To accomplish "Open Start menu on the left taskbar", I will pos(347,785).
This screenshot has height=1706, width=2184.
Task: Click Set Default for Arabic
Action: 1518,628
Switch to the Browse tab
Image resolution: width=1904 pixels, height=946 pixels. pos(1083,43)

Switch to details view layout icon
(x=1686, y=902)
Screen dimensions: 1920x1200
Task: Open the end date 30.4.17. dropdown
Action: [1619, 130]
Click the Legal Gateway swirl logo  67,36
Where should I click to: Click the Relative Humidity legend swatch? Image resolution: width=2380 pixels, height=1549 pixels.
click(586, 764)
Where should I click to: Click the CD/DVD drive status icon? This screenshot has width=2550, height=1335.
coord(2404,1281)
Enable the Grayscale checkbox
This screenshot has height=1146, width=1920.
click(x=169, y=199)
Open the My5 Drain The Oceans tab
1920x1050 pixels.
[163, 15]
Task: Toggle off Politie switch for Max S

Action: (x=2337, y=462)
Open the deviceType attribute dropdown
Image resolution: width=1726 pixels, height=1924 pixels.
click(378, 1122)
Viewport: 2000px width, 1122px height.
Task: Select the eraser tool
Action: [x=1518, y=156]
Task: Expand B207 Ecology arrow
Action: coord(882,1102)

WHAT IS BEING ASKED:
Write out every entry again, exactly as it appears.

TASK RESPONSE:
To accomplish "Open Start menu on the left taskbar", I will pos(347,785).
This screenshot has height=1706, width=2184.
Task: Click Set Default for Arabic
Action: 1518,628
Switch to the Browse tab
Image resolution: width=1904 pixels, height=946 pixels. pos(1083,43)

Switch to details view layout icon
(x=1686, y=902)
Screen dimensions: 1920x1200
Task: Open the end date 30.4.17. dropdown
Action: [1619, 130]
Click the Legal Gateway swirl logo  67,36
Where should I click to: Click the Relative Humidity legend swatch? Image resolution: width=2380 pixels, height=1549 pixels.
click(586, 764)
Where should I click to: Click the CD/DVD drive status icon? This screenshot has width=2550, height=1335.
coord(2404,1281)
Enable the Grayscale checkbox
This screenshot has height=1146, width=1920.
click(x=169, y=199)
Open the My5 Drain The Oceans tab
1920x1050 pixels.
[163, 15]
Task: Toggle off Politie switch for Max S

Action: (x=2337, y=462)
Open the deviceType attribute dropdown
Image resolution: width=1726 pixels, height=1924 pixels.
click(378, 1122)
Viewport: 2000px width, 1122px height.
Task: Select the eraser tool
Action: [x=1518, y=156]
Task: Expand B207 Ecology arrow
Action: coord(882,1102)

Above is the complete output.